§ **HOW TO COMPLETE THIS TASK**
With every picture left out, give the data below back exactly.

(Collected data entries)
-- Opening Marker --

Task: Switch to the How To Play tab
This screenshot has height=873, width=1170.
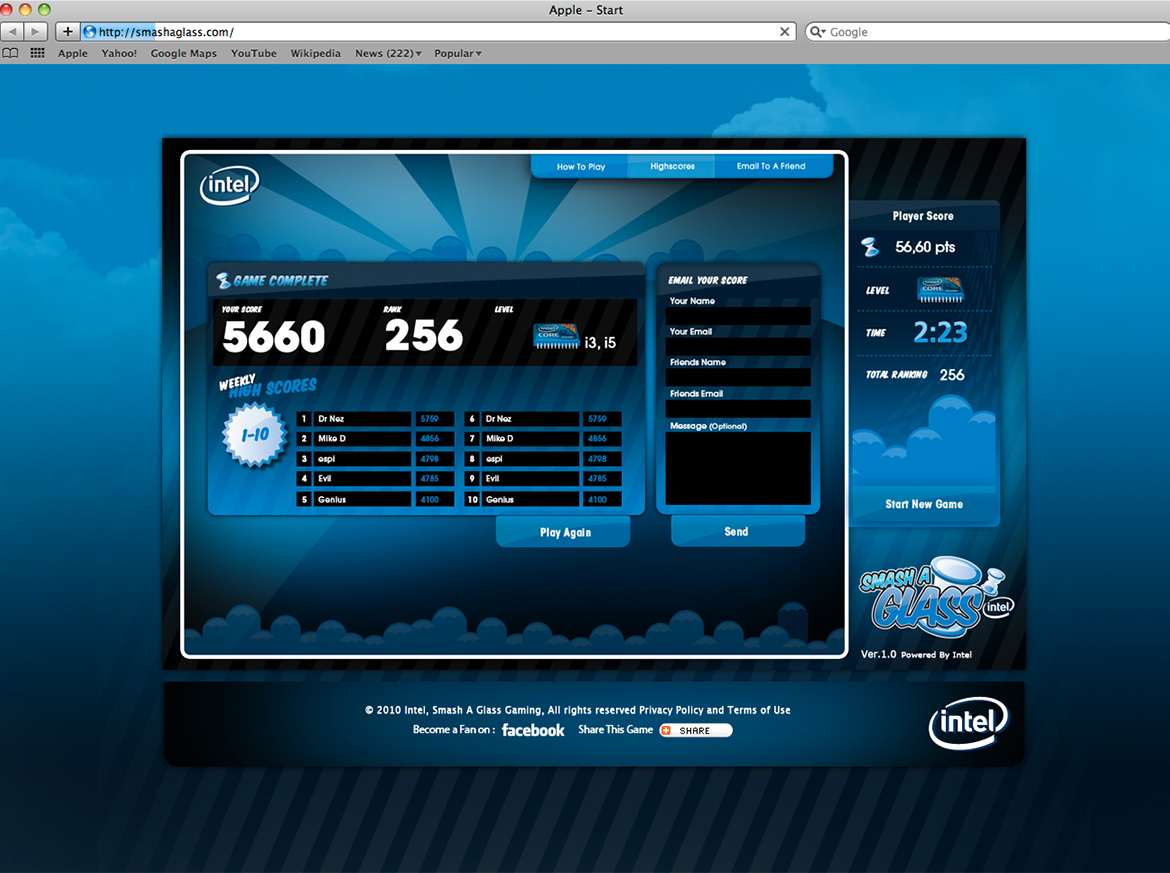Action: [581, 166]
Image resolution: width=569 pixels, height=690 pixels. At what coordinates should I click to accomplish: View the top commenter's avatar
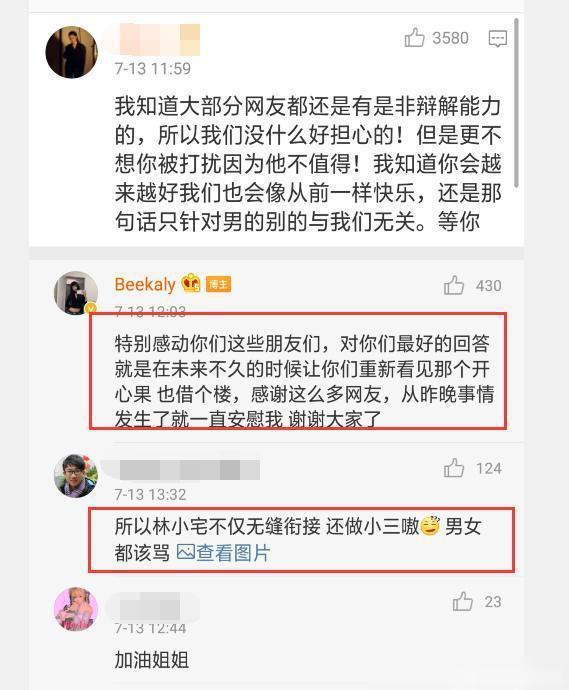pos(71,52)
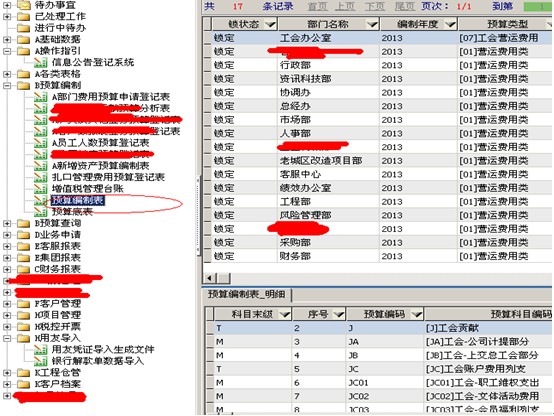The height and width of the screenshot is (416, 554).
Task: Open the 部门名称 column filter dropdown
Action: 372,24
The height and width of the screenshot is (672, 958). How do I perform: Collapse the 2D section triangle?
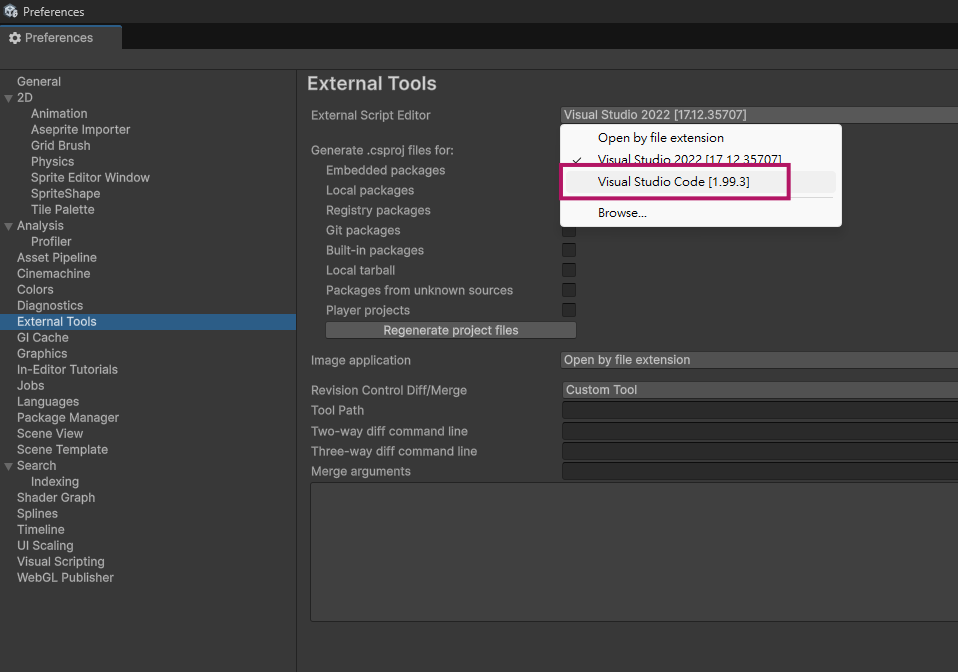pyautogui.click(x=9, y=98)
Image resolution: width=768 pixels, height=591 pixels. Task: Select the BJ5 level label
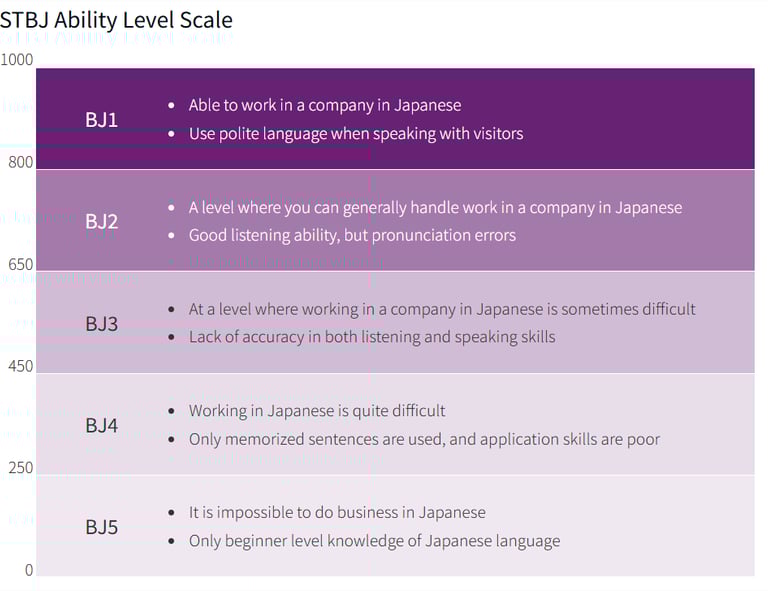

-- Closing Marker --

§ **ANSWER TO THE PROBLEM**
Task: Switch to the How To Play tab
This screenshot has height=873, width=1170.
Action: [581, 166]
Image resolution: width=569 pixels, height=690 pixels. At what coordinates should I click to accomplish: View the top commenter's avatar
pos(71,52)
The height and width of the screenshot is (416, 554).
Task: Open the 部门名称 column filter dropdown
Action: 372,24
The height and width of the screenshot is (672, 958). How do I perform: Collapse the 2D section triangle?
pyautogui.click(x=9, y=98)
Image resolution: width=768 pixels, height=591 pixels. Task: Select the BJ5 level label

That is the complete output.